Please return every line of the records below that contains the word "agent".

───── DATASET

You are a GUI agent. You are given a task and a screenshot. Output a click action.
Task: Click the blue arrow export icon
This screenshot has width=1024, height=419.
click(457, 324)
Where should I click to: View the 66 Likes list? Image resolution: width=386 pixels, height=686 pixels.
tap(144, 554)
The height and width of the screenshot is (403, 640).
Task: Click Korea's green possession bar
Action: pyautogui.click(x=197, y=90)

──────────
───── DATASET

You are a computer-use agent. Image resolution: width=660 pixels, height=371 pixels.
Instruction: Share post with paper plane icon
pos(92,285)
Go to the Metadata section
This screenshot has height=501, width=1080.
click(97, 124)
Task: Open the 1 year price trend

──────────

**RESULT OF THE EXERCISE:**
You are a GUI agent. You are given a task and a screenshot. Output a click action.
You are a computer-use agent. Image resolution: width=660 pixels, height=371 pixels.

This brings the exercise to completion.